POL ALREADY PACKING IT IN AFTER ELEX UPSET

Two days after his upset primary loss to a 28-year-old newcomer, state Sen. Martin Connor, a 30-year incumbent, started packing it in.

The long-serving Democrat, whose last day in office is Dec. 31, began tossing files and paperwork from all over his office, sources said.

He also canned his chief of staff, telling him he was “done” and it was time to pack up and leave, sources told The Post.

As Connor fired Marty Algaze, a longtime government hand who had worked for the senator the past few years, he handed him two small boxes and told him to pack up, several sources said.

Connor has held his legislative seat, which encompasses parts of Brooklyn and Manhattan, since 1978, but lost his bid for re-election in an 8-point upset to young Daniel Squadron, a former aide to Sen. Charles Schumer.

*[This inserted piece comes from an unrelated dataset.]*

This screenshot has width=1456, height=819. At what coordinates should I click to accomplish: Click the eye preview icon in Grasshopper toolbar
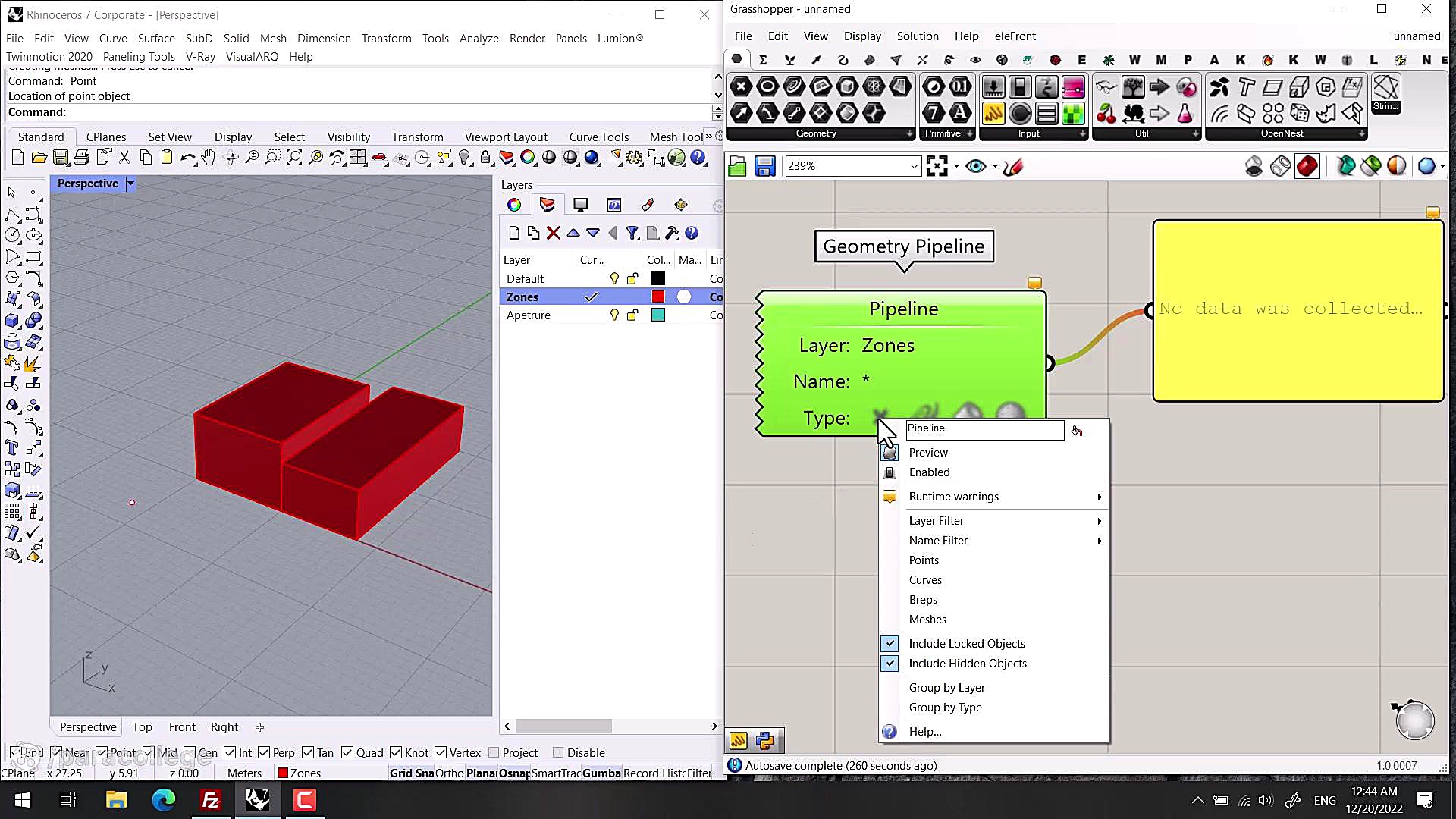(x=976, y=166)
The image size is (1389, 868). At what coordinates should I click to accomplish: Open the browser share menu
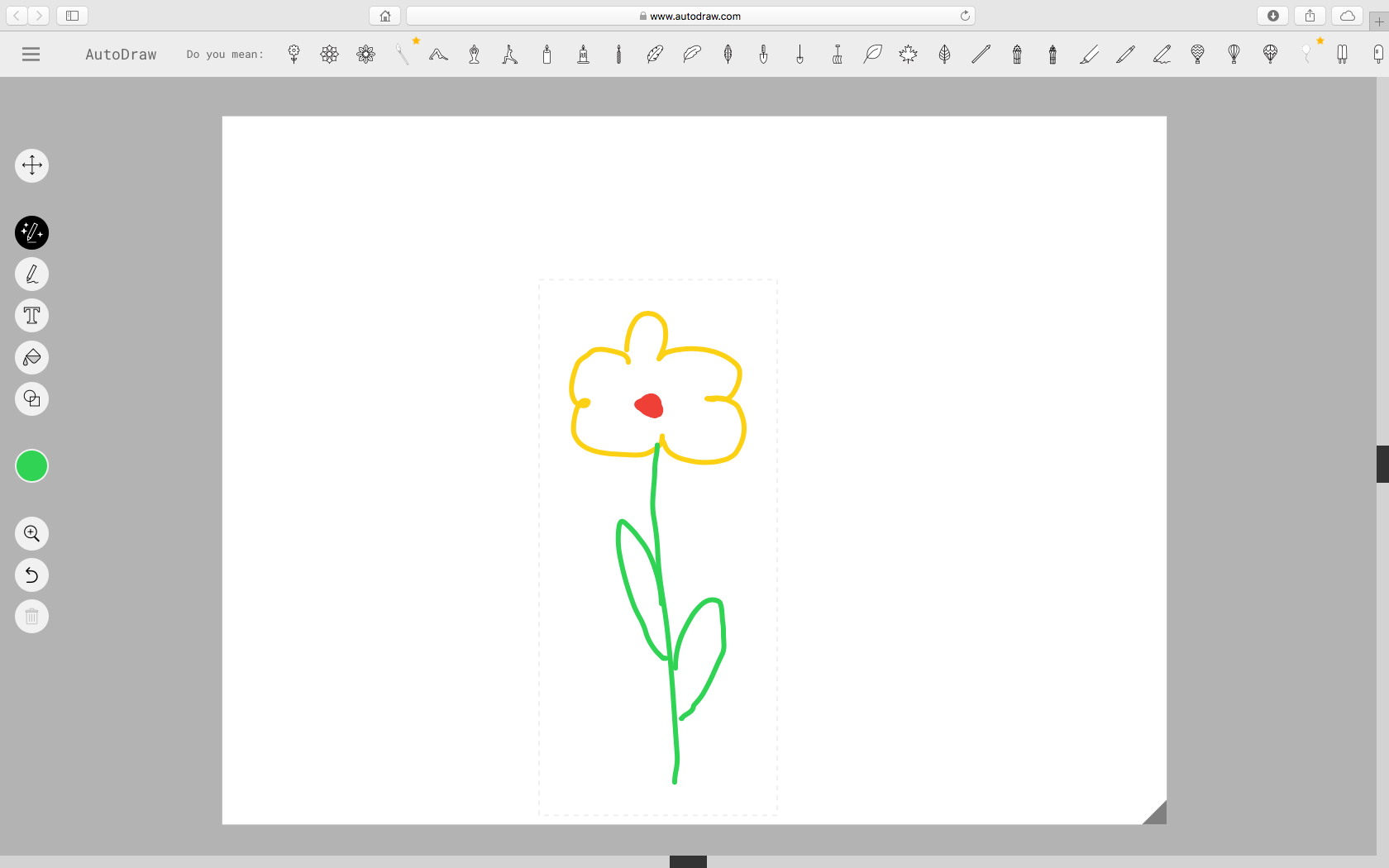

Squadron, whose father was power lawyer Howard Squadron, had campaigned as a reformer and agent of a change in Albany. He was endorsed by Schumer and Mayor Bloomberg and launched an aggressive door-to-door campaign in the district.

Connor confirmed the Algaze firing, saying, “I would have fired him months ago” but didn’t want it to become an issue in the race. Connor then sharply criticized Algaze’s job performance.

Algaze declined to comment.

Connor said he was instructing other staffers, who aren’t protected by civil-servant status, not to waste time and to plan ahead regarding a new job.

The sources said Connor also started a massive dump of paperwork from his staffers’ offices last week.

“Everything was in the garbage, every file,” one source said.

Connor said he was merely throwing out his own files, saying, “When I [was elected], I came into an empty office . . . This is 25 years of stuff.

“I said to my wife, ‘I don’t want to be here alone the week of Christmas cleaning things out.’ ”

Connor was one of two state Senate Democrat incumbents to lose in last week’s primary at a time when both parties are battling hard for control. Right now, the GOP has a one-vote majority.

For years, the 62-year-old Connor served as minority leader in the Republican-controlled Senate before he was defeated by then-Harlem state Sen. David Paterson in 2002.

It’s unclear what the future holds for Connor, who is a state election-law expert and has a separate legal practice.

Connor has represented dozens of politicians throughout the years in disputed elections, vote recounts and campaign-finance issues.

Several sources said Senate Minority Leader Malcolm Smith was considering a way to put him on the Senate payroll after he leaves office.

A Smith spokesman didn’t respond to requests for comment.